Toni Kroos responds to Man City's Sergio Aguero statue looking like him

Sergio Aguero only hung up his boots for good recently after being forced to due to a health scare, but the Argentine has already been honoured by one of his former clubs.

Manchester City have unveiled a large statue of the striker to mark 10 years since Aguero's iconic last-gasp Premier League title-winning goal against Queens Park Rangers in 2012. The five-time Premier League winner will forever be remembered fondly by the City faithful for his efforts since he arrived at the club in the summer of 2011.

The Buenos Aires-born talent notched a staggering 260 goals while donning the City shirt, including 184 in 275 league appearances - the most amount scored by a foreign player in English top-flight history. The most important of those 184 was undoubtedly his 93rd minute strike to steal the title away from neighbours Manchester United a decade ago.

To celebrate that moment, the club opted to unveil a statue depicting the striker celebrating the goal outside the Etihad. It is the third statue to be erected on the East Side of the ground, with Vincent Kompany and David Silva also boasting their own.

Unfortunately for the Argentine, there has been plenty of talk over how much Aguero's actually looks like the former City star. Not only that, but some fans have spotted that in actual fact it looks far more like Real Madrid midfielder Toni Kroos. The likeliness in uncanny, so much so that Kroos himself addressed that fact.

The German international and former Bayern Munich ban quote-tweeted an image of Aguero looking up at the artwork intended to look like him and simply wrote: "Sure?" implying what many fans were thinking anyway in that without context it looks far more like a statue in dedication to Kroos himself.
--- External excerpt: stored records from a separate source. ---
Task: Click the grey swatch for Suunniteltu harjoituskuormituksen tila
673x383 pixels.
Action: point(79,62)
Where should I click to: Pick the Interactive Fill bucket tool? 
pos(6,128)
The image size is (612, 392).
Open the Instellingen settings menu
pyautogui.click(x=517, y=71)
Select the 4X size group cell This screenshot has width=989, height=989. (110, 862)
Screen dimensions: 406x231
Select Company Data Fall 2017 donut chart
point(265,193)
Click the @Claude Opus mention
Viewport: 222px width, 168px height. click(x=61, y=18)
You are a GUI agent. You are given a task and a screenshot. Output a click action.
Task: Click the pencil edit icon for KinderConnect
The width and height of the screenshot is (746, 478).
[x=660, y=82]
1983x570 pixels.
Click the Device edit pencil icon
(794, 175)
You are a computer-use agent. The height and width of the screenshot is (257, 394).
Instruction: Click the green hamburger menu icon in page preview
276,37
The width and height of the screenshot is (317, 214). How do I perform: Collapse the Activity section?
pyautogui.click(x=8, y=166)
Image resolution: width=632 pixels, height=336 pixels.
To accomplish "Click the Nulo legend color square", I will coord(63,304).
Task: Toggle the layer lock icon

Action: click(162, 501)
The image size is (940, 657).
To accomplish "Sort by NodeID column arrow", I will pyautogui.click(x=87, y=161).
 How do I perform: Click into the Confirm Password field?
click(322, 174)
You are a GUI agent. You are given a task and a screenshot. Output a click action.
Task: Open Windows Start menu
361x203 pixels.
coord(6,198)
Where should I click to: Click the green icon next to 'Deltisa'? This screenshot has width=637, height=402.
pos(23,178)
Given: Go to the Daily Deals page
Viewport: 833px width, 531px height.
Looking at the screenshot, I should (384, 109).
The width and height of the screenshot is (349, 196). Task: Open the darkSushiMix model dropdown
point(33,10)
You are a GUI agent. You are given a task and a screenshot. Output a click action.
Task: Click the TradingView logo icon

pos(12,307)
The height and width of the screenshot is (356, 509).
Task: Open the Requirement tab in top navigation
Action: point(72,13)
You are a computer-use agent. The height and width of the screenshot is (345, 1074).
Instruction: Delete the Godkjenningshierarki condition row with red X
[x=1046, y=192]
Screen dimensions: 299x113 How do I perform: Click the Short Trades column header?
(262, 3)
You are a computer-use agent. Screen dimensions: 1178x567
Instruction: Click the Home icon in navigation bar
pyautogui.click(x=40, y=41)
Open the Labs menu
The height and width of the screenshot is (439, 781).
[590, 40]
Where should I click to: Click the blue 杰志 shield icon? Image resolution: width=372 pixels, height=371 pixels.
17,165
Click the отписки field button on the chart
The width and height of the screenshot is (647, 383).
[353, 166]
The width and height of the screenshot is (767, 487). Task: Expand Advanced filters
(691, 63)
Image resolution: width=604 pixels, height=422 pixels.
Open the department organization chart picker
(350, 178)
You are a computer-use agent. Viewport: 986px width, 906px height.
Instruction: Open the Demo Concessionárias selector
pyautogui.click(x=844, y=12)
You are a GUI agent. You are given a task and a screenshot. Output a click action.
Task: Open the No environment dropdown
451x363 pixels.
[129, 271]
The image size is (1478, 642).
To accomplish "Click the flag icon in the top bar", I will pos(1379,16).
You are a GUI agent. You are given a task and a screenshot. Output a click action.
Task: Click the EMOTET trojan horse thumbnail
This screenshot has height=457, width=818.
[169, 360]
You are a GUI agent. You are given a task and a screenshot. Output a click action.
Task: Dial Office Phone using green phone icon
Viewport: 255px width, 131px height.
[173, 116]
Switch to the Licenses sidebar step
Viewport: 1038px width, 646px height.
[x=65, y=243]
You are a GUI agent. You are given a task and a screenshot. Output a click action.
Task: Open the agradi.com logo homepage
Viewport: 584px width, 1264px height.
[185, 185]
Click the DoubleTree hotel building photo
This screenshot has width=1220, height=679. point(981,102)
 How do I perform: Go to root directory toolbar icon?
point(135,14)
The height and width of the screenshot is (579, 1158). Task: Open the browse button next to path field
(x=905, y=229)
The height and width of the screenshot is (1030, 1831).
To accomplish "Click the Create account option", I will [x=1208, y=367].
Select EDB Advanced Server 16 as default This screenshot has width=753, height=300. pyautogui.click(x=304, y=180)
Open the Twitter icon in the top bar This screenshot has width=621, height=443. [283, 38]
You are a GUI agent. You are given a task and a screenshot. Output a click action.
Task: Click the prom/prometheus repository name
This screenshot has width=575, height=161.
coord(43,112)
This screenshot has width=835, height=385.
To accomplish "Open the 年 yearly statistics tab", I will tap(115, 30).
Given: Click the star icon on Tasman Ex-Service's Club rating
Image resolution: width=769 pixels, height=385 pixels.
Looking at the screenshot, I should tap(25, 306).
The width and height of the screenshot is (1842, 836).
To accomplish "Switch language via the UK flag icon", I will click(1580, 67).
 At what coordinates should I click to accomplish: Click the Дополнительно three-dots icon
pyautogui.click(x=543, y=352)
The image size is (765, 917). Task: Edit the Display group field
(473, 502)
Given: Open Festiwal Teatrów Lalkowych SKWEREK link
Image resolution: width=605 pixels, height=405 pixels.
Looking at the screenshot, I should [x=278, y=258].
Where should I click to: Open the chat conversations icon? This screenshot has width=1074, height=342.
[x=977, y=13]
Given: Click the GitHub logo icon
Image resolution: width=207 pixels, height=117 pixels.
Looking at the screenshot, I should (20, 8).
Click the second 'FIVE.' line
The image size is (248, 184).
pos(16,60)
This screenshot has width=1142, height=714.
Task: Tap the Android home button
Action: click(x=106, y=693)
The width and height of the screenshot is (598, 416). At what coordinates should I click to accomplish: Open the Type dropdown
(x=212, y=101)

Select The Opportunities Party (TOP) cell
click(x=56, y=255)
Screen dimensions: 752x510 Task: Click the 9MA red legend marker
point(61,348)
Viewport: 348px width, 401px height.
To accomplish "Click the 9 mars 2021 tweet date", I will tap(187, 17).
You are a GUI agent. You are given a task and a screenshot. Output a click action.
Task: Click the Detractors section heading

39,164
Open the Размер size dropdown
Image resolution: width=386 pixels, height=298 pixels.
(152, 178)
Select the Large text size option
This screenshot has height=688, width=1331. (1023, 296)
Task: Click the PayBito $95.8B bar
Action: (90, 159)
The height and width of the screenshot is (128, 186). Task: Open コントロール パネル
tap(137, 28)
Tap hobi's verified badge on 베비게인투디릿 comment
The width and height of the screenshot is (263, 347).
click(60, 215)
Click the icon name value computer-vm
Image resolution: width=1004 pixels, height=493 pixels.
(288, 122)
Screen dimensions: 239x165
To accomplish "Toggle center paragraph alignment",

HAVE YOUR SAY! Could City have made the statue look far more like Aguero? Comment below

Aguero, however, appeared very pleased with the effort and explained how it feels to be immortalised to the City website. "Truthfully, it is a very beautiful thing for me, to see myself 10 years ago is very moving," the Argentine revealed.

"In those 10 years I was able to win a lot of trophies and was able to help the Club become one of the most important in the world. I am very grateful to the Club for making this statue in recognition of my football career in Manchester. It is something very special."

Andy Scott, the man behind the sculpture, waxed lyrical about the subject of his work at the official unveiling: "It has been an honour to work on a project that means so much to Manchester City fans around the world in celebration of such an important player in the life of this football club."